§ **To be done**:
Pick up the forum thread on time dilation and the twin paradox after its last sentence and continue it.

§ **Extracted text**:
────────────────────

MathematicalPhysicist

compared to which frame?

9. Sep 24, 2007

tabchouri

Compared to the time flow on earth.
I meant to say that an observer on earth would see the time flow of the traveler go slower than his time.

But, when reading this (http://en.wikipedia.org/wiki/Time_dilation): [Broken]
As well as rethinking the twin paradox, I crushed onto the same confusion.
Since an observer on an inertial object A would see the time go slower on another inertial frame B (moving at a speed v relative to A), and B observer would see also a dialation of time in A.

Say, to save some complexity, that a traveler in B travels away from A then returns to A after some period of time. During this travel, A sees the time of B go slower by relativity, then when B returns to A, A would notice that B have aged less than A.
That is the twin paradox and what is quoted from wikipedia.
BUT, during this travel, B would also see that the time of A goes slower than his time, then when B meet A again, B should notice that A aged less than B.

Now i'm really confused :S
Can someone help clarify this ?

-----------------------------------------------------
Correct me if I am wrong.
http://ghazi.bousselmi.googlepages.com/présentation2

Last edited by a moderator: May 3, 2017
10. Sep 24, 2007

Raul_Duke21

Ok I know how it works compared to your rest frame. So as the traveller I would also see earth as slowing, but that leads me to my original question. How does the missing time get involved with this?

I leave for 1 year at near the speed of light, and come back to earth. It has gone forward in time compared to my frame of reference but it seemed to be viewed as going slower? So if I viewed earth during the trip it seems that I have missed some things when I return. For ex. a war breaks out towards the end of the trip, but I cant see it because I am actually seeing in the past it seems. So when I return all hell had already broken loose. If you catch what I am saying.

No matter how I try to grasp it, it seems that light has actually traveled faster than itself compared to the time taken to view this light. I am just caught in a loop here.

11. Sep 24, 2007

tabchouri

12. Sep 24, 2007

pervect

Staff Emeritus
I think what probably needs to be done here is to define some operational way that you are going to use to compare "how fast" the clocks tick.

The problem lies buried in the details of how the comparison process is done. If two clocks are moving relative to one another, one must consider the question of simultaneity of distant events.

The issue here is that simultaneity is relative, so there is no single, unambiguous way of comparing the times at which distant events occur.

This ambiguity in the comparison process is path-length dependent, and because the path length is varying, it affects the rates as well.

13. Sep 24, 2007

JesseM

The time dilation equation only applies to inertial reference frames, i.e. frames that never accelerate. If you leave Earth and fly away for a while, then turn around and come back, you accelerate during the turnaround, and are not sticking to a single frame, so you can't use the standard time dilation equation in your non-inertial frame to predict how much time will have passed on Earth. Also, even for inertial observers, the rate that things are happening in their frame is not the same as the rate they see things happening using their eyes--what they see with their eyes is affected by the Doppler effect, which has to do with the fact that if a clock is moving relative to you, light from different ticks will have a different distance to travel to reach your eyes due to the clock's motion, so the rate you see it ticking will be different from the rate it's "really" ticking in your frame (note that if you see the light from an event 5 light-years away in 2010 according to your own clock, then in your frame this event 'really' happened in 2005 in your frame). In particular, if two ships are approaching each other at relativistic velocities, each one will see the other ship's clock ticking faster than their own, even though in their frame the other ship's clock is ticking slower.

────────────────────

§ **Supplied information**:

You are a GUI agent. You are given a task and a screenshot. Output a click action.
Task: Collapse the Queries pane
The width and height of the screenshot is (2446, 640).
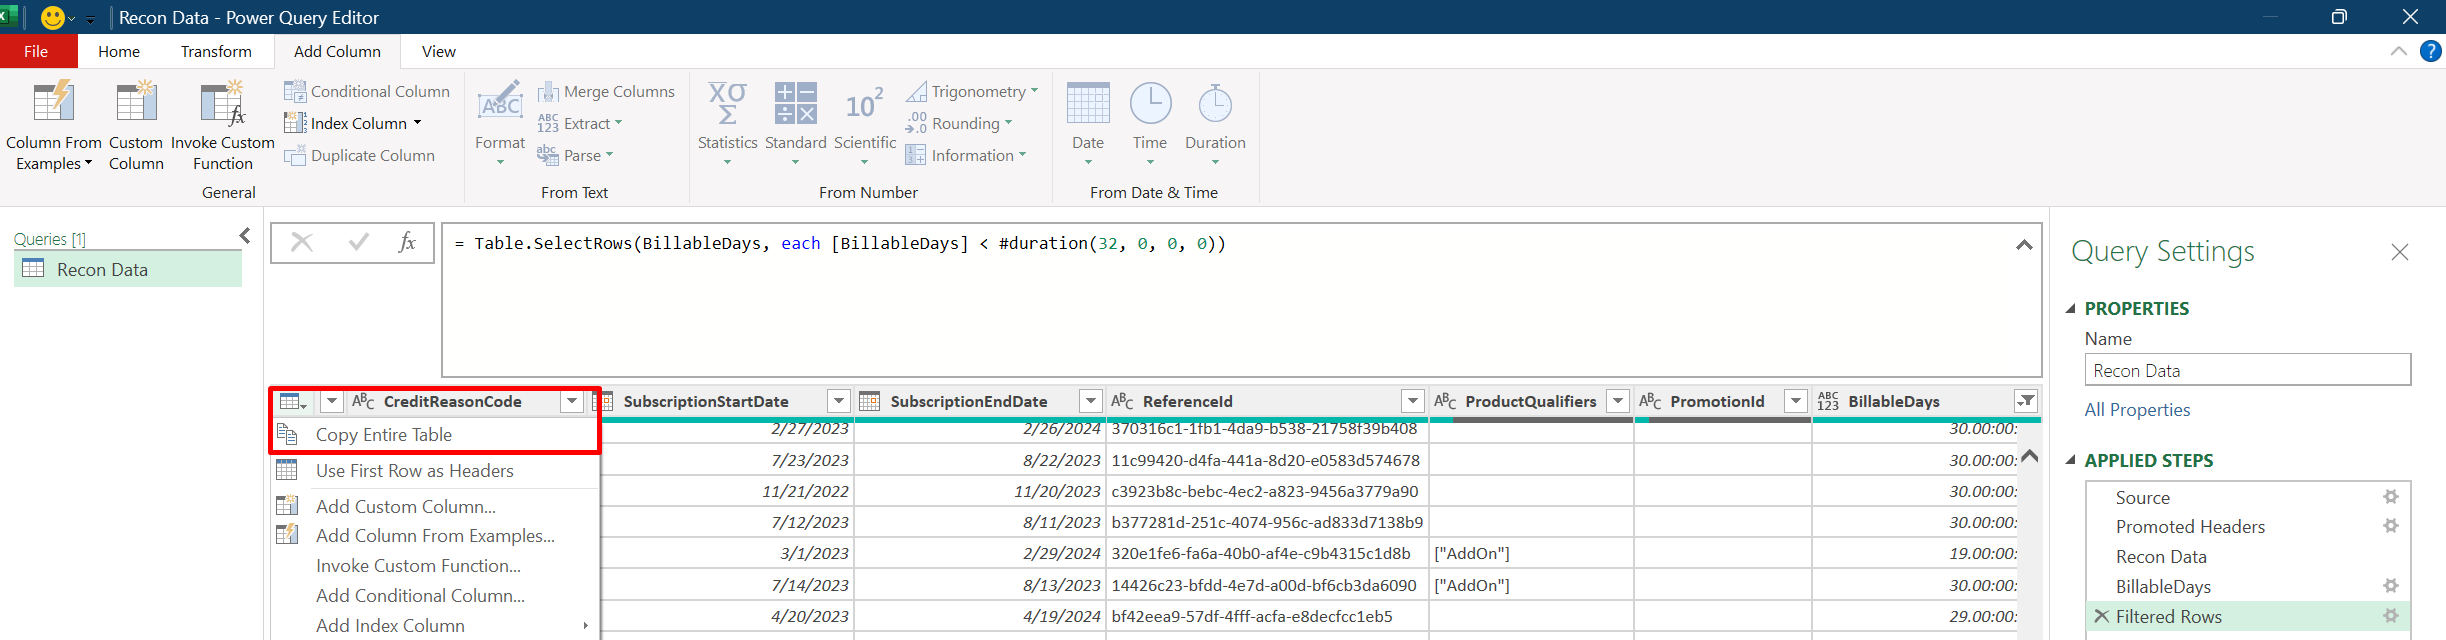(245, 236)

────────────────────

§ **The response**:
All this stuff is discussed on this page on the twin paradox, which is a good reference for learning more about it.

14. Sep 24, 2007

tabchouri

Thank you for the reply.
The site is well written, light, simple and correct (as far as I could tell). But allow me to say:
- The doppler effect explanation would be, as stated there, more confusing than explanatory. Further, it's not the visual effect that is of interest, but the real flow of time.
- "The Spacetime Diagram Explanation" is a better formulation, but that's just SR. Furthermore, it does not solve it as the author took only one point of view. If one would take "Stella" (to paraphrase) as the rest frame (with some edge simplifications, or may be further assumptions as special cases to explain the turnaroud), one would have the symmetric diagram. And one could, to some extent get the perfect symmetry of the conclusions they get in the site : it would be Terence who would have aged less.
- Now the "GR" explanation is the most satisfying. Assuming a pseudo-gravitational field at the turnaround intuitively might solve the problem. But, I'm still bothered : if we consider the symmetric situation, which is exactly the same as before except that we consider the rest reference at Stella. Now, in the travel away and back, nothing changes except that Stella would say that the Outbound and Inbound Legs lasted 7 years each, and Terence would swear they lasted 1 year each (only by symmetry of the original situation with all its assumptions).
For the turnaround event, it's a bit tricky : in GR, we suppose that there is a huge gravitational field located at Stella, (Terence doesnt feel any gravitation), thus Terence would age more than Stella in this single event. But this difference in aging would it be in a away such that the total time trip as measured by Terence would be longer than the trip duration measured by Stella ???
Furthermore, it is so, Stella would say the total trip lasted like 14 years, but also Terence would say it lasted much more than 14 years.
This would agree with the global assessment that Stella aged less than her brother, but the durations would not agree with the situation set-up.
- "The Twin Paradox: The Time Gap Objection" may be i'm too sleepy.
but
is just too convinient thrown that way.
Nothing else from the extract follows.